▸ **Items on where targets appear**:
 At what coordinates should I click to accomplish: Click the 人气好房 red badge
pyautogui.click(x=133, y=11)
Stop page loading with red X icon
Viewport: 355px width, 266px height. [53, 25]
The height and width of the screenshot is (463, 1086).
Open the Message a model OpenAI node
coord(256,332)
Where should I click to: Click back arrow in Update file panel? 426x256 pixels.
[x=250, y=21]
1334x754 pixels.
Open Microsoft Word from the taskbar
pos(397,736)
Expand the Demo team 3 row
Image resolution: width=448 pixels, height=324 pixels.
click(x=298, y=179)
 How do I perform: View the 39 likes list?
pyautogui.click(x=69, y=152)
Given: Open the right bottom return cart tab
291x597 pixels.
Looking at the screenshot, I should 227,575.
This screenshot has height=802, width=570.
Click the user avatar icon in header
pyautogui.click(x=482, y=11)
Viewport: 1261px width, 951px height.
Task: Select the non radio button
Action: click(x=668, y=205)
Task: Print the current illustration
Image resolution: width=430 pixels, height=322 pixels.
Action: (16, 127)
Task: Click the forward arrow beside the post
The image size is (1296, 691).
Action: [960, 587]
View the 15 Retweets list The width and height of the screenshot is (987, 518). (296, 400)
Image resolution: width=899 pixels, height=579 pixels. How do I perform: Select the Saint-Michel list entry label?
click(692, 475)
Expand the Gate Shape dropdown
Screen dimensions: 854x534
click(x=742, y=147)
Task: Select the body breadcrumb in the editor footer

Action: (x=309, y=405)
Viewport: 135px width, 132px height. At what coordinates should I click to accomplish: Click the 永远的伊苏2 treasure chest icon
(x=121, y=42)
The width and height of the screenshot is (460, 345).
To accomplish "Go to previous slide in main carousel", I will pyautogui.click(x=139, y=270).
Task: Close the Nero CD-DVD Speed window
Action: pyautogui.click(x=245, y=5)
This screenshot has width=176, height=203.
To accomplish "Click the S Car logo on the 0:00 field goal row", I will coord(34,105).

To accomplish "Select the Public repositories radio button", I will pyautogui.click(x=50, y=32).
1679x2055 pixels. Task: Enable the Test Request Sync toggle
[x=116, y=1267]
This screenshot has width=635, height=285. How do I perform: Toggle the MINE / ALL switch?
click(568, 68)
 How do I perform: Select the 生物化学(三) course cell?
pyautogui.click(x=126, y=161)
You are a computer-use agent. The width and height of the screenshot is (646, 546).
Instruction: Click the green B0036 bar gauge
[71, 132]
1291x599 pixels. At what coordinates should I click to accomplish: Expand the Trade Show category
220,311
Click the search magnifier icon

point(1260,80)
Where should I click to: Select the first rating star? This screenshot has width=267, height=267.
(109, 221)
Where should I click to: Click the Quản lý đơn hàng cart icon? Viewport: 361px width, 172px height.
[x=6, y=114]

▸ **Required task**: Which lines in the items above contain the string "pixels"? Return each of those lines in full, treating uppercase and lowercase as different.

▸ **Answer for the task**:
Where should I click to: Click back arrow in Update file panel? 426x256 pixels.
1334x754 pixels.
Image resolution: width=448 pixels, height=324 pixels.
291x597 pixels.
Image resolution: width=430 pixels, height=322 pixels.
Image resolution: width=899 pixels, height=579 pixels. How do I perform: Select the Saint-Michel list entry label?
1679x2055 pixels. Task: Enable the Test Request Sync toggle
1291x599 pixels. At what coordinates should I click to accomplish: Expand the Trade Show category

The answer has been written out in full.